» **Excerpted records**:
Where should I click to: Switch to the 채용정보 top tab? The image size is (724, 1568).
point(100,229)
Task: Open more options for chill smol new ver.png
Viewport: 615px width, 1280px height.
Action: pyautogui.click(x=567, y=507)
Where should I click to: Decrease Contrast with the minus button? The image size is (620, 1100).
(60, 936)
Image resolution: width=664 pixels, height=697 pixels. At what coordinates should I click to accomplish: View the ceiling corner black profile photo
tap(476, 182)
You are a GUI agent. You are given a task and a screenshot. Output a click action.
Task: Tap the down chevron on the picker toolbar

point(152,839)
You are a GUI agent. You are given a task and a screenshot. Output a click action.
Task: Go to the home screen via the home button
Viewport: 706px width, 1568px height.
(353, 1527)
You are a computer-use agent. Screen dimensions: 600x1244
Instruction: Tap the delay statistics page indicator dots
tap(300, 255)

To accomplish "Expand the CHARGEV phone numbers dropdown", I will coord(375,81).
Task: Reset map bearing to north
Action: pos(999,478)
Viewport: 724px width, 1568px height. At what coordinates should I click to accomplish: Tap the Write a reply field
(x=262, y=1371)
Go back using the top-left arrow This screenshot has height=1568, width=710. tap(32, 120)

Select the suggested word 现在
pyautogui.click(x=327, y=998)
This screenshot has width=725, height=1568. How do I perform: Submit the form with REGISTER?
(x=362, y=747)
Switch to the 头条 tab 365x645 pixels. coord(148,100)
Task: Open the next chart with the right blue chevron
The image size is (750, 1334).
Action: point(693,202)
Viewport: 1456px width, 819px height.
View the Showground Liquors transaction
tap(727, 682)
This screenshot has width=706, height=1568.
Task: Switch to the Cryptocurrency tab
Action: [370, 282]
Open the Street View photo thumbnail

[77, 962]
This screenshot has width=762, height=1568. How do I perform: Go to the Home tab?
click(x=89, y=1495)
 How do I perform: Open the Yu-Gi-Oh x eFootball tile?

» **What to do**:
Copy out every one of the entries above word for word, including each line's spacing and punctuation.

» **Reply to the task**:
Where should I click to: Switch to the 채용정보 top tab? The image size is (724, 1568).
point(100,229)
Task: Open more options for chill smol new ver.png
Viewport: 615px width, 1280px height.
Action: pyautogui.click(x=567, y=507)
Where should I click to: Decrease Contrast with the minus button? The image size is (620, 1100).
(60, 936)
Image resolution: width=664 pixels, height=697 pixels. At what coordinates should I click to accomplish: View the ceiling corner black profile photo
tap(476, 182)
You are a GUI agent. You are given a task and a screenshot. Output a click action.
Task: Tap the down chevron on the picker toolbar

point(152,839)
You are a GUI agent. You are given a task and a screenshot. Output a click action.
Task: Go to the home screen via the home button
Viewport: 706px width, 1568px height.
(353, 1527)
You are a computer-use agent. Screen dimensions: 600x1244
Instruction: Tap the delay statistics page indicator dots
tap(300, 255)

To accomplish "Expand the CHARGEV phone numbers dropdown", I will coord(375,81).
Task: Reset map bearing to north
Action: pos(999,478)
Viewport: 724px width, 1568px height. At what coordinates should I click to accomplish: Tap the Write a reply field
(x=262, y=1371)
Go back using the top-left arrow This screenshot has height=1568, width=710. tap(32, 120)

Select the suggested word 现在
pyautogui.click(x=327, y=998)
This screenshot has width=725, height=1568. How do I perform: Submit the form with REGISTER?
(x=362, y=747)
Switch to the 头条 tab 365x645 pixels. coord(148,100)
Task: Open the next chart with the right blue chevron
The image size is (750, 1334).
Action: point(693,202)
Viewport: 1456px width, 819px height.
View the Showground Liquors transaction
tap(727, 682)
This screenshot has width=706, height=1568.
Task: Switch to the Cryptocurrency tab
Action: [370, 282]
Open the Street View photo thumbnail

[77, 962]
This screenshot has width=762, height=1568. How do I perform: Go to the Home tab?
click(x=89, y=1495)
 How do I perform: Open the Yu-Gi-Oh x eFootball tile?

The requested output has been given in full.